### The data
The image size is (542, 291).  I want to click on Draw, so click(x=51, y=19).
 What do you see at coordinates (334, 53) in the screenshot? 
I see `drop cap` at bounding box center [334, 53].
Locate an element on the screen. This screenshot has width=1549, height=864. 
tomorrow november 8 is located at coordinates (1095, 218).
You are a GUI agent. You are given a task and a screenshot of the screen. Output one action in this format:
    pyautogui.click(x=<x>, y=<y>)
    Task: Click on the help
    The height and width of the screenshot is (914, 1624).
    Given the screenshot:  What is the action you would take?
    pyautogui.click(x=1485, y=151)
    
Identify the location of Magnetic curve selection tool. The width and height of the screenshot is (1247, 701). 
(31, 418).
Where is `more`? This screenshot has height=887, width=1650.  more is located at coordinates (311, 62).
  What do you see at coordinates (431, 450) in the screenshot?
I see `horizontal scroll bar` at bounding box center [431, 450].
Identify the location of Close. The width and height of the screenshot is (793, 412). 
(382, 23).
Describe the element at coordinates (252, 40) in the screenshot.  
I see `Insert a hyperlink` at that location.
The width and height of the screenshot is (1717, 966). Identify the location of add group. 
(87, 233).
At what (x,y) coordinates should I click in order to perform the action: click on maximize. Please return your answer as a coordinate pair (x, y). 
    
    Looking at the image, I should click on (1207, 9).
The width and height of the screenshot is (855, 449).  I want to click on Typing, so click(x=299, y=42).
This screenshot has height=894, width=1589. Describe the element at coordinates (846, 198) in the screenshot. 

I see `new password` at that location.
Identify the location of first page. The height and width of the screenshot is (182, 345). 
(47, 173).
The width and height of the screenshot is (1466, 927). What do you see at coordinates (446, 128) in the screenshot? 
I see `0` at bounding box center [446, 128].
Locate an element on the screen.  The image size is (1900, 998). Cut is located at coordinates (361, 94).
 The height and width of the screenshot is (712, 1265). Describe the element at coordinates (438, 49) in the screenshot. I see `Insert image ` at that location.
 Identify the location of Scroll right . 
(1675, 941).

### Aim of the task
Return all of the records above, reproducing every line exactly as it appears.

### Exercise result
The image size is (542, 291).  I want to click on Draw, so click(x=51, y=19).
 What do you see at coordinates (334, 53) in the screenshot? 
I see `drop cap` at bounding box center [334, 53].
Locate an element on the screen. This screenshot has width=1549, height=864. 
tomorrow november 8 is located at coordinates (1095, 218).
You are a GUI agent. You are given a task and a screenshot of the screen. Output one action in this format:
    pyautogui.click(x=<x>, y=<y>)
    Task: Click on the help
    The height and width of the screenshot is (914, 1624).
    Given the screenshot:  What is the action you would take?
    pyautogui.click(x=1485, y=151)
    
Identify the location of Magnetic curve selection tool. The width and height of the screenshot is (1247, 701). 
(31, 418).
Where is `more`? This screenshot has height=887, width=1650.  more is located at coordinates (311, 62).
  What do you see at coordinates (431, 450) in the screenshot?
I see `horizontal scroll bar` at bounding box center [431, 450].
Identify the location of Close. The width and height of the screenshot is (793, 412). 
(382, 23).
Describe the element at coordinates (252, 40) in the screenshot.  
I see `Insert a hyperlink` at that location.
The width and height of the screenshot is (1717, 966). Identify the location of add group. 
(87, 233).
At what (x,y) coordinates should I click in order to perform the action: click on maximize. Please return your answer as a coordinate pair (x, y). 
    
    Looking at the image, I should click on (1207, 9).
The width and height of the screenshot is (855, 449).  I want to click on Typing, so click(x=299, y=42).
This screenshot has height=894, width=1589. Describe the element at coordinates (846, 198) in the screenshot. 

I see `new password` at that location.
Identify the location of first page. The height and width of the screenshot is (182, 345). 
(47, 173).
The width and height of the screenshot is (1466, 927). What do you see at coordinates (446, 128) in the screenshot? 
I see `0` at bounding box center [446, 128].
Locate an element on the screen.  The image size is (1900, 998). Cut is located at coordinates (361, 94).
 The height and width of the screenshot is (712, 1265). Describe the element at coordinates (438, 49) in the screenshot. I see `Insert image ` at that location.
 Identify the location of Scroll right . 
(1675, 941).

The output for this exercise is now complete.